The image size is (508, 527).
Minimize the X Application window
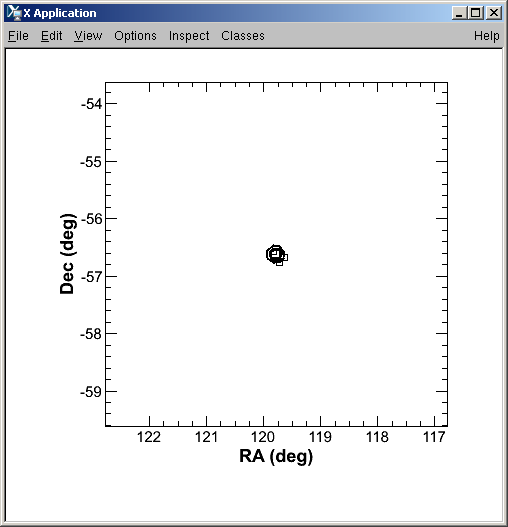point(459,13)
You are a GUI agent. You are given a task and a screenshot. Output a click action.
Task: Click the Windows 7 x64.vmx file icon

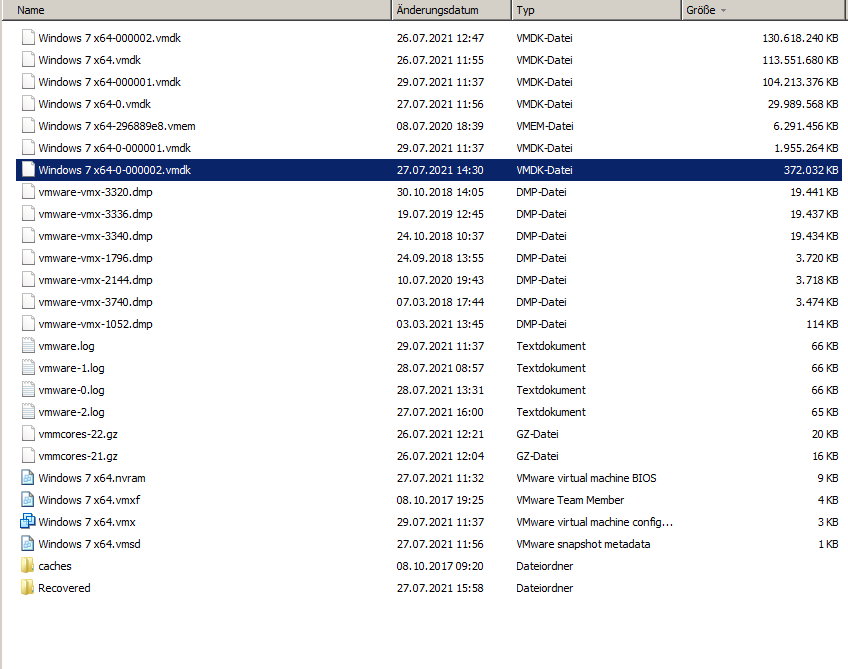click(27, 522)
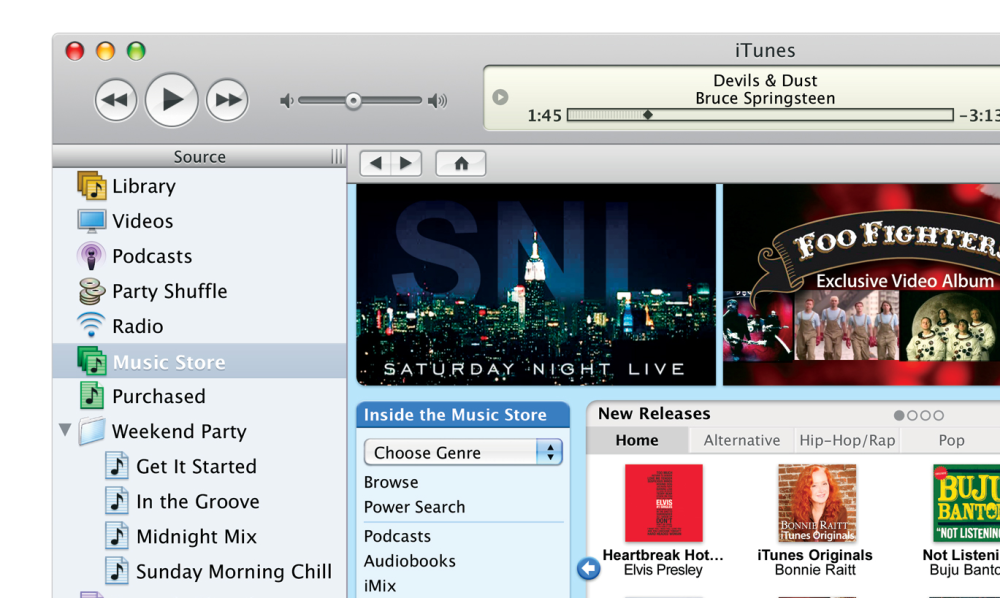Select the second New Releases page dot
The width and height of the screenshot is (1000, 598).
pos(912,415)
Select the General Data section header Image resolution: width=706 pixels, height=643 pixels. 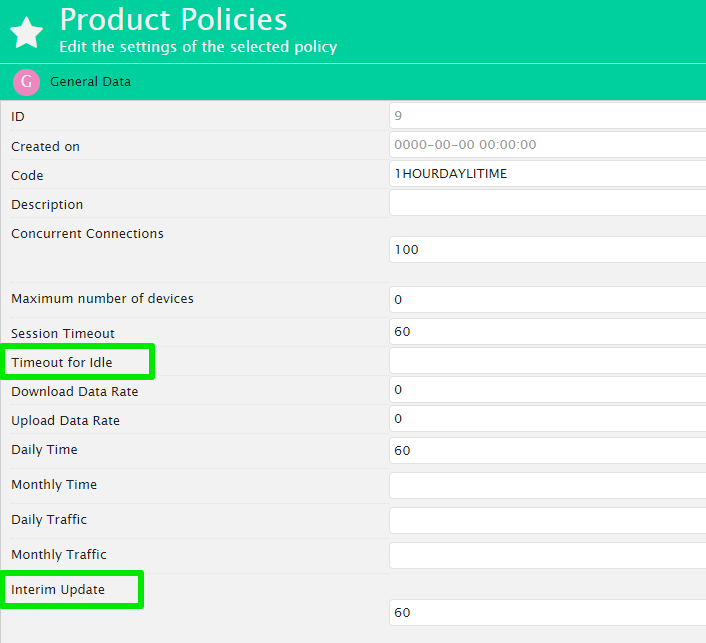[x=90, y=82]
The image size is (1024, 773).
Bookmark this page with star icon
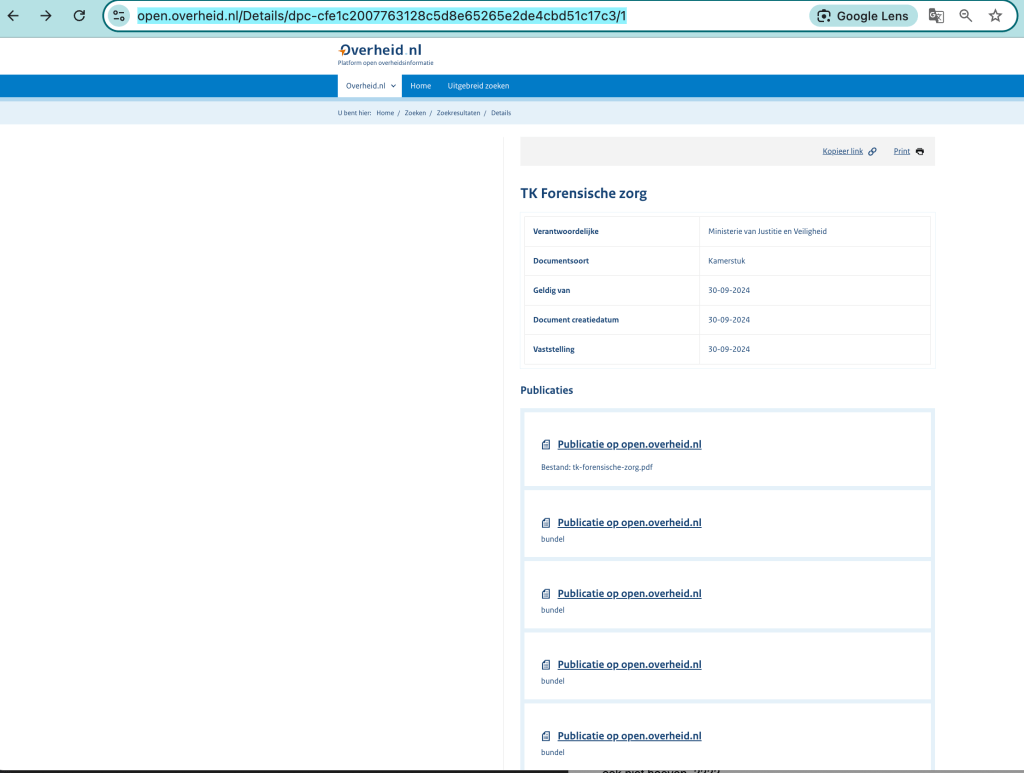click(x=995, y=16)
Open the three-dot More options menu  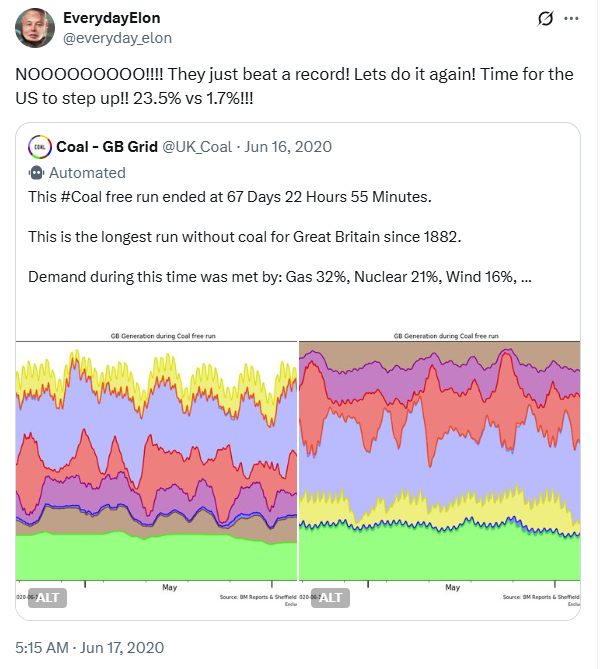[571, 19]
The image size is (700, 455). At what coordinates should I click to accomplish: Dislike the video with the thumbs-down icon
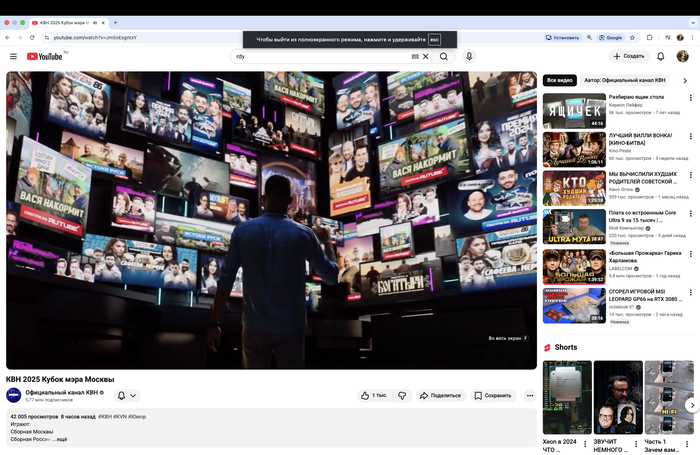point(402,395)
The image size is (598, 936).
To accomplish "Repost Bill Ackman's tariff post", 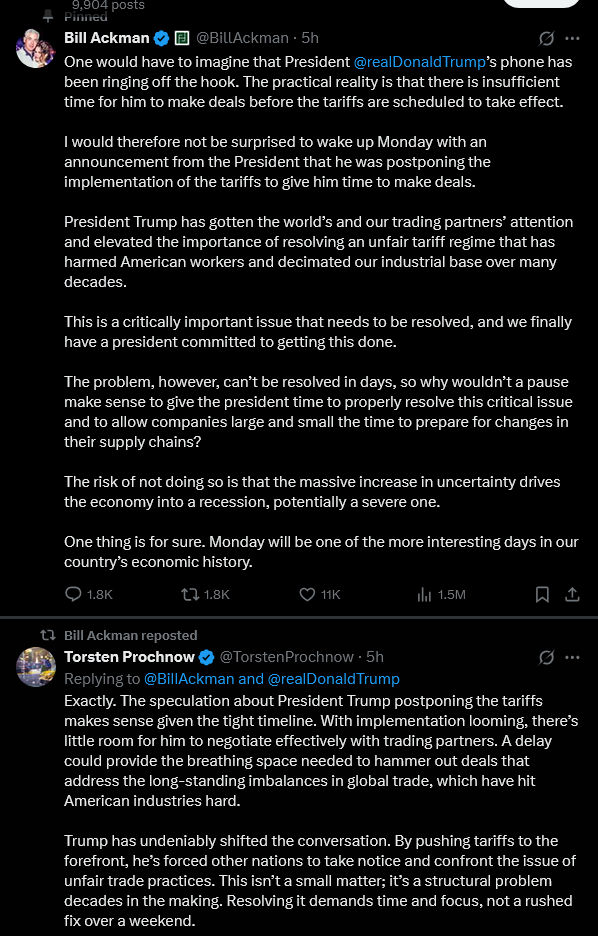I will (205, 595).
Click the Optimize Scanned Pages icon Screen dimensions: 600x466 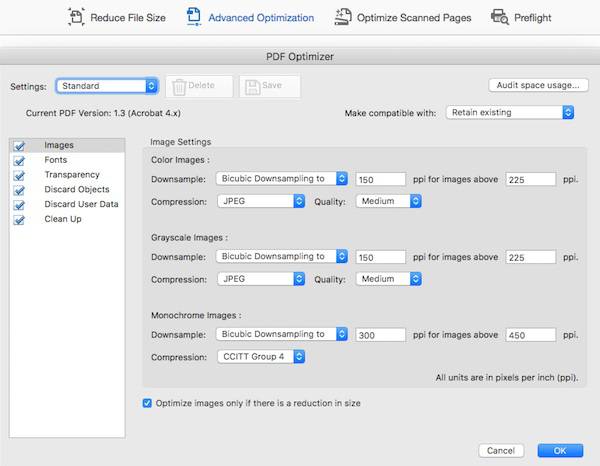[343, 17]
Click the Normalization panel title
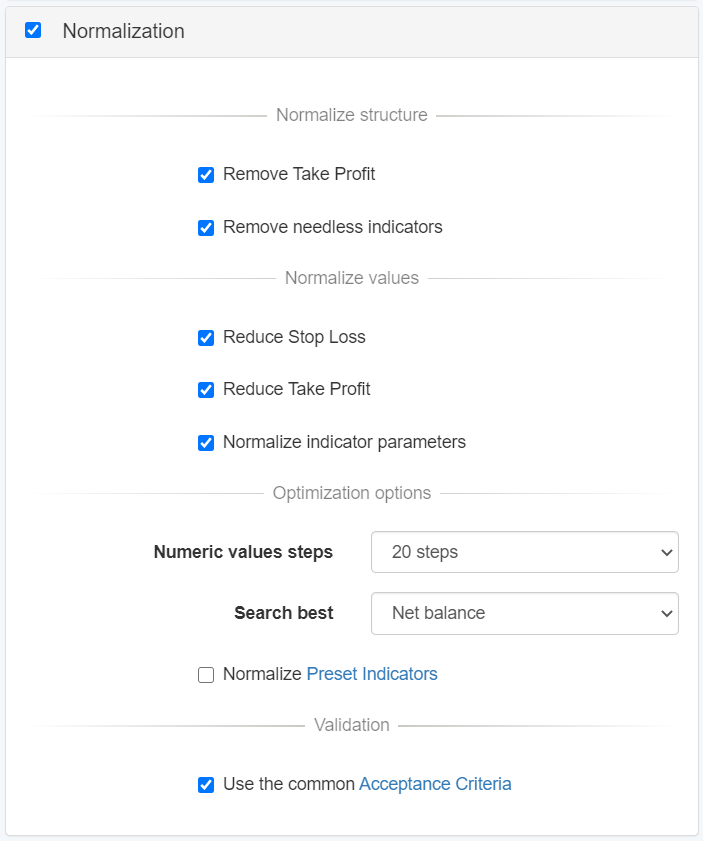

• [Exercise]:
The line with "You are a GUI" ends the range, and the first line of the data begins it; repeat exactly those lines and nothing more, omitting pictures.

• [Exercise answer]:
The image size is (508, 527).
Minimize the X Application window
point(459,13)
You are a GUI agent. You are given a task and a screenshot. Output a click action.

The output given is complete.